**Text excerpt**
What followed was a period of rapid expansion for Helen and husband Chris Cherry, who produce two other labels between them - menswear label Workshop and Workshop Denim.
After the birth of her second child, Vincent, in June 2002 - almost 10 years after his brother Dylan - Cherry cut back her hours at work and elected not to take part in Fashion Weeks on either side of the Tasman.
"For a couple of years, due to me having a second child, I was not so involved in the company. While everything carried on as normal, we felt it would be too much to take on a fashion show."
Two years on, she feels the timing is right to debut at the New Zealand event.
"We feel that we are ready to grow the business again. We went through some fairly serious growth about four years ago and we had to consolidate a bit and get our production sorted, particularly with the Workshop Denim."
After graduating from Wellington's fashion design school in 1980, Helen spent four valuable years at Zambesi before spreading her wings as a designer. By this time she had met Chris and they had become a couple.
Chris needed a designer for the Streetlife womenswear range so he could concentrate on designing for Workshop. It seemed the ideal opportunity for Helen to join his company, RCM.
"I always admired Workshop and Streetlife," she says. "They were doing the androgynous thing in a really appealing kind of way. They also introduced, very early on, their own screen-print designs. In fact, early in our relationship Chris gave me a pair of earrings and then he asked to borrow one of them and it ended up as a screen-print design."
When Dylan was 5, the couple launched the Helen Cherry label, putting plans to have another baby on hold.

**Information shown**
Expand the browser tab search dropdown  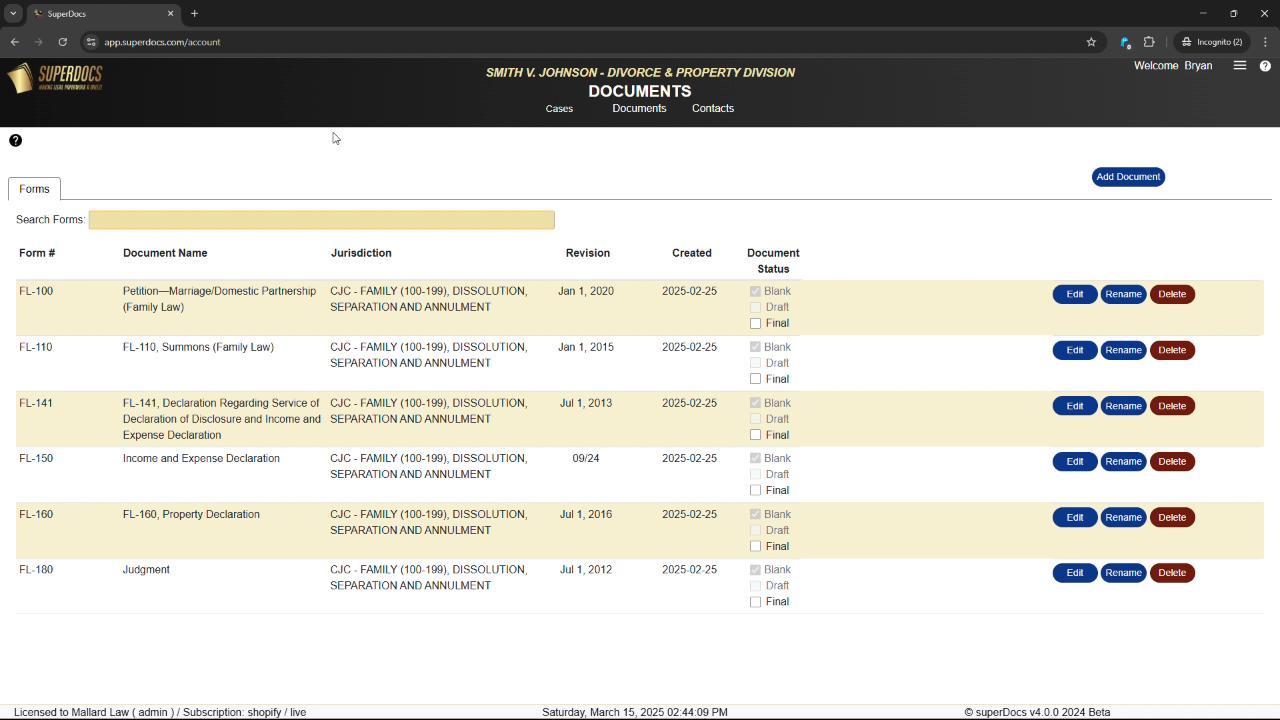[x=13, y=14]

**Exercises to complete**
[a] Write out, word for word, the part of the Helen Cherry text that opens with the words containing "What followed was" and closes with "and Workshop Denim.".
[b] List every person mentioned by name in the Helen Cherry text.

**Task-by-task results**
[a]
What followed was a period of rapid expansion for Helen and husband Chris Cherry, who produce two other labels between them - menswear label Workshop and Workshop Denim.

[b] Helen Cherry, Chris Cherry, Vincent, Dylan